You can't change your kids personalities

Humor, like most personality traits, is pretty much set in stone at birth.
 
 

By Laura Schocker

Contributor

Your child may be growing faster than you can keep track of, but his personality? That's pretty much set.

A new study published in the journal Social Psychological and Personality Science has found that we tend to remain recognizably the same person from childhood to adulthood. "Our personality does seem to stay with us," says lead author Christopher Nave, a doctoral candidate at the University of California Riverside.

Nave and his colleagues used data collected on schoolchildren in the 1960s, where teachers had provided feedback about the personalities of their students. More than 40 years later, the researchers tracked down a large number of the original participants to bring them in for a personality interview. "We saw that the way teachers perceived their students predicted how they were behaving decades later," Nave says.

And these findings may mean you can get a sneak peak into your child's future. Children who were rated "verbally fluent," defined as unrestrained talkativeness, grew up to be dominant and socially adept by the time they were middle-aged. "Adaptable" students tended to become cheerful and curious, while "impulsive" kids were later talkative and loud. And humble kids-those whom teachers said had a tendency to "self-minimize"-were linked with feelings of insecurity and humility as adults.

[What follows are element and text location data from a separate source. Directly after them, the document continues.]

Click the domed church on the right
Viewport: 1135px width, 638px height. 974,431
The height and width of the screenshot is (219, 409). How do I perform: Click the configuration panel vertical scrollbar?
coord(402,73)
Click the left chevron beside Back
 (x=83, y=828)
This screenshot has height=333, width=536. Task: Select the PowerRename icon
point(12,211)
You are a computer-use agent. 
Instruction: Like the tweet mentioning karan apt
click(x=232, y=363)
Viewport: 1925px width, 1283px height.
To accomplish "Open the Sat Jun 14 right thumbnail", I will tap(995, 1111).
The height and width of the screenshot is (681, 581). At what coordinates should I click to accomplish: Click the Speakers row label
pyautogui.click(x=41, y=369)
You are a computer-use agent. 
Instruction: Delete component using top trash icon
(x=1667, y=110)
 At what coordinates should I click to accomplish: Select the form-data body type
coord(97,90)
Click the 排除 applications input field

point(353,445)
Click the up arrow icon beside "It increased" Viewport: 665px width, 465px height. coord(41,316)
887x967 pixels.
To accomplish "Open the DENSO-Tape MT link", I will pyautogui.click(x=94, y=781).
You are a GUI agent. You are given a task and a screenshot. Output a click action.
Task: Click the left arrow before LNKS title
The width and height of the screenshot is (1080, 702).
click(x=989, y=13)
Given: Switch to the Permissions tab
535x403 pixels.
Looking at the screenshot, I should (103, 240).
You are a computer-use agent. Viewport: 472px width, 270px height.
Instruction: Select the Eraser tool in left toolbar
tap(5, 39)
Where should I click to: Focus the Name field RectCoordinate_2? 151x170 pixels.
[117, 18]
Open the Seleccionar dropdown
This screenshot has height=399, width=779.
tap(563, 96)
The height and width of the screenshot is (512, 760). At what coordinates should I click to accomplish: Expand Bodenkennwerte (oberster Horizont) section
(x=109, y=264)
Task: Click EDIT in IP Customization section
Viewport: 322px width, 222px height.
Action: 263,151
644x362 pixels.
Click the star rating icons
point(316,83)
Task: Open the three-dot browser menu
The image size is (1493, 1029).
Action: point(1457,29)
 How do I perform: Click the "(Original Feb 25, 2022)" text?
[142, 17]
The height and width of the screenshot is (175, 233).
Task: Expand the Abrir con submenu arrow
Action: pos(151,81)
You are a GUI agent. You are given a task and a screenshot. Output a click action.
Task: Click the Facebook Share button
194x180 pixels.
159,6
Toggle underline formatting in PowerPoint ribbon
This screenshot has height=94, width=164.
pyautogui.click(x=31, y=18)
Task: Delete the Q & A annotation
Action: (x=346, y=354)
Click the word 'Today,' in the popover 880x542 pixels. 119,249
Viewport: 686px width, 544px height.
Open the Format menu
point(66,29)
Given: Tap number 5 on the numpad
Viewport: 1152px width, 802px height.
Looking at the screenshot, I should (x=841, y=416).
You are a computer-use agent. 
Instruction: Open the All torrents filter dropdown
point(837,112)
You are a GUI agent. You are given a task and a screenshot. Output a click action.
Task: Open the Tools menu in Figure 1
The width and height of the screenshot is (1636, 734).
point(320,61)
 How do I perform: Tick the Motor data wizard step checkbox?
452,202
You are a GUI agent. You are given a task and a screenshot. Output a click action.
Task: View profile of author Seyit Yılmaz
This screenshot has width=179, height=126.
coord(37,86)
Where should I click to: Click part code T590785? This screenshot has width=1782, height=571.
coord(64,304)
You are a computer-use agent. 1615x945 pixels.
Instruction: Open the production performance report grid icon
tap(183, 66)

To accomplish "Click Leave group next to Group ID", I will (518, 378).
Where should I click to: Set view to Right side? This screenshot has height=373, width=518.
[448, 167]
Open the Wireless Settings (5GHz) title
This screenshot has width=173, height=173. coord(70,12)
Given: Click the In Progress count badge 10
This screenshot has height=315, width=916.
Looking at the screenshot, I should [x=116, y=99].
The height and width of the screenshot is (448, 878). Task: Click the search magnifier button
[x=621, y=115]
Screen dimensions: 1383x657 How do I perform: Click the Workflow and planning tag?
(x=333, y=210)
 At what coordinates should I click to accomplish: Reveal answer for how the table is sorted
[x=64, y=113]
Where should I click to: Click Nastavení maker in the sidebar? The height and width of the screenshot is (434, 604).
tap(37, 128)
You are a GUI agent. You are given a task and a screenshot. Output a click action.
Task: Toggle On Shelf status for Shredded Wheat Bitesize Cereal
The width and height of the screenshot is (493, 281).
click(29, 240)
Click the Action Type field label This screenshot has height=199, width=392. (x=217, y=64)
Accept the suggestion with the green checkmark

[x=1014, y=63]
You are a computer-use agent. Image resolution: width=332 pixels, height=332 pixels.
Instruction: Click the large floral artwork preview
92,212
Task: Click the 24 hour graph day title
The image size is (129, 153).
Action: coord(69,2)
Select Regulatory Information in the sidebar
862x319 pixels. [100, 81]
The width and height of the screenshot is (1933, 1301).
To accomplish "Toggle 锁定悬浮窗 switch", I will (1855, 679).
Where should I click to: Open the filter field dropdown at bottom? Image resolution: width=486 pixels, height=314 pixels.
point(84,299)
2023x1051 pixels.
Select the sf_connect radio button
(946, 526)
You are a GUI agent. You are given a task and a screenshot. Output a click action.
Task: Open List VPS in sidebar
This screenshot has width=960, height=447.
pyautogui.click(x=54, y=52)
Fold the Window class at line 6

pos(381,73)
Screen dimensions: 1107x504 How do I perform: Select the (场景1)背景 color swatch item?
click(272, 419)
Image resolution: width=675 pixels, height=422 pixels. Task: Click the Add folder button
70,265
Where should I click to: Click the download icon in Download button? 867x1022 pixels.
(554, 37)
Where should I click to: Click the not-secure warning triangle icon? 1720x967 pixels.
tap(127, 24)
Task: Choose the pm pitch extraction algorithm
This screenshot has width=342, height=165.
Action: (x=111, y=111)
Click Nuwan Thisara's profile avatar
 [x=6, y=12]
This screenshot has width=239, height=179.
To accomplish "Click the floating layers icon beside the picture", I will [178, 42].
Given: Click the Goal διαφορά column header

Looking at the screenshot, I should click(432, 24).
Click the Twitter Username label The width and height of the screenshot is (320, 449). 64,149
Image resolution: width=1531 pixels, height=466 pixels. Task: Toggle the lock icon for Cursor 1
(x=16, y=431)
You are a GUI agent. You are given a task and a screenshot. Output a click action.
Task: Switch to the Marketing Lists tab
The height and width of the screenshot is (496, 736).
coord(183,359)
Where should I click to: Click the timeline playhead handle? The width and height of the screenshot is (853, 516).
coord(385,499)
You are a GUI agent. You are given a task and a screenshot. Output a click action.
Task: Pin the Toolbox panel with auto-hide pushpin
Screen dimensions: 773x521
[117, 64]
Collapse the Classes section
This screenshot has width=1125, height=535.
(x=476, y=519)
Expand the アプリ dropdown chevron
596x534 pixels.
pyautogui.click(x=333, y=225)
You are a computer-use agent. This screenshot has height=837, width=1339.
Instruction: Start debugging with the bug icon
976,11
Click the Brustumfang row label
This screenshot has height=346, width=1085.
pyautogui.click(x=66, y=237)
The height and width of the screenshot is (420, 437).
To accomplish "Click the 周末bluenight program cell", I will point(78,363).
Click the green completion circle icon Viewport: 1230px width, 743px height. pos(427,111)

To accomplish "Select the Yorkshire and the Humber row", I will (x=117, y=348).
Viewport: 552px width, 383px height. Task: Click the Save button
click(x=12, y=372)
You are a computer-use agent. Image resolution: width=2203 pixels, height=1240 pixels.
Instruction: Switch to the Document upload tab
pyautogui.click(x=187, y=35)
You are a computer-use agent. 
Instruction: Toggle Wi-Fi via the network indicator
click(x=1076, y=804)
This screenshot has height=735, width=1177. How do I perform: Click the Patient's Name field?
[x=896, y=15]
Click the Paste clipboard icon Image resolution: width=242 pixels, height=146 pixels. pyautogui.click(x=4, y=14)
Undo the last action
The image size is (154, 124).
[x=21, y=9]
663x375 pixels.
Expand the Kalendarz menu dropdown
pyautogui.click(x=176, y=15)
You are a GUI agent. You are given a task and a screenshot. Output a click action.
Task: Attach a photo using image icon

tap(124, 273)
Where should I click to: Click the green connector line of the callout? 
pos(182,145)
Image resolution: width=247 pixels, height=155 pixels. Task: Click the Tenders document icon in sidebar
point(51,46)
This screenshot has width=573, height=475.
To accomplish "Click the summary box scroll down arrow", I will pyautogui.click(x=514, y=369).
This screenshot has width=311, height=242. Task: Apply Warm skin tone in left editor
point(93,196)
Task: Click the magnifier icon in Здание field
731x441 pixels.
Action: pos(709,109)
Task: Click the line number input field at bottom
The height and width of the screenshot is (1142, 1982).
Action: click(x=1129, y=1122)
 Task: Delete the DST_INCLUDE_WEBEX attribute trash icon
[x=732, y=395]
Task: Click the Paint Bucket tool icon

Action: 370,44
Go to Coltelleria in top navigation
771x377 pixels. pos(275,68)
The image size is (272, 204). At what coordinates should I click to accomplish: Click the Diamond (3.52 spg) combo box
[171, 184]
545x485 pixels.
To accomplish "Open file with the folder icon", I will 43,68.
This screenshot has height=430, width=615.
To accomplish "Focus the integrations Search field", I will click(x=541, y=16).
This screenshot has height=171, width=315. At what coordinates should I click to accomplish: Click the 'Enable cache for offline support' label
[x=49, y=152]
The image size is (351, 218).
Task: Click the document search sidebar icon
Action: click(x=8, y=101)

The findings, Nave says, mean that while people's personalities can change over time, it may take more work than previously thought. He suggests promoting a blend of different behaviors in your children, as well as asking teachers for feedback. While parents tend to promote being humble, for instance, you may want to step in if the teacher says it's happening to an extreme degree. On the other hand, talkative children-even to the point of almost disturbing the class-tended to find appropriate outlets and succeed in the long run.